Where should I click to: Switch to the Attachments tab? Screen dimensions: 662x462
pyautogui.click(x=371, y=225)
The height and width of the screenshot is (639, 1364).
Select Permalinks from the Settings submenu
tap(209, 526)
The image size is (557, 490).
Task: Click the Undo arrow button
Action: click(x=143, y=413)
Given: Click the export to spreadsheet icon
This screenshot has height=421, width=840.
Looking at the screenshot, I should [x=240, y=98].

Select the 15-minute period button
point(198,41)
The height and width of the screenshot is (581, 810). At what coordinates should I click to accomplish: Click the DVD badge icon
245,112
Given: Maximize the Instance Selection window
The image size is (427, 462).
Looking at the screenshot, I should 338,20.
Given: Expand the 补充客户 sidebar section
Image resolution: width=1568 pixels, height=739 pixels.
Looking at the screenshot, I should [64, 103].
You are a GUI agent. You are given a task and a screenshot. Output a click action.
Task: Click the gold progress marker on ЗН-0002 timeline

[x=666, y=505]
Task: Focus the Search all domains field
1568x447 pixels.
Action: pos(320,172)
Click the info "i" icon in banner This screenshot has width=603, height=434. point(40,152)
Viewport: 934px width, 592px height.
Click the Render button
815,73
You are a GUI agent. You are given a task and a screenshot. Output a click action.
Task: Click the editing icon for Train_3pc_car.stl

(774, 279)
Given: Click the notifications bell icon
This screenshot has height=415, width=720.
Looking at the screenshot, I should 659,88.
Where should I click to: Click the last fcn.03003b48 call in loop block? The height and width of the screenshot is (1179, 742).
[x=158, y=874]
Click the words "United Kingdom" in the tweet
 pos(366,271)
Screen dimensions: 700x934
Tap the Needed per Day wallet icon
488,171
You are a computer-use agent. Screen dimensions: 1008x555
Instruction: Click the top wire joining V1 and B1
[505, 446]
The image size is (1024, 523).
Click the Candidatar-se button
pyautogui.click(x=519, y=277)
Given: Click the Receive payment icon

DESCRIPTION OF THE TASK ▸ Copy exactly the lines from the one with "Where should I click to: Click" through the last line of the material, keeping both ends.

WRITTEN SOLUTION ▸
Where should I click to: Click the last fcn.03003b48 call in loop block? The height and width of the screenshot is (1179, 742).
[x=158, y=874]
Click the words "United Kingdom" in the tweet
 pos(366,271)
Screen dimensions: 700x934
Tap the Needed per Day wallet icon
488,171
You are a computer-use agent. Screen dimensions: 1008x555
Instruction: Click the top wire joining V1 and B1
[505, 446]
The image size is (1024, 523).
Click the Candidatar-se button
pyautogui.click(x=519, y=277)
Given: Click the Receive payment icon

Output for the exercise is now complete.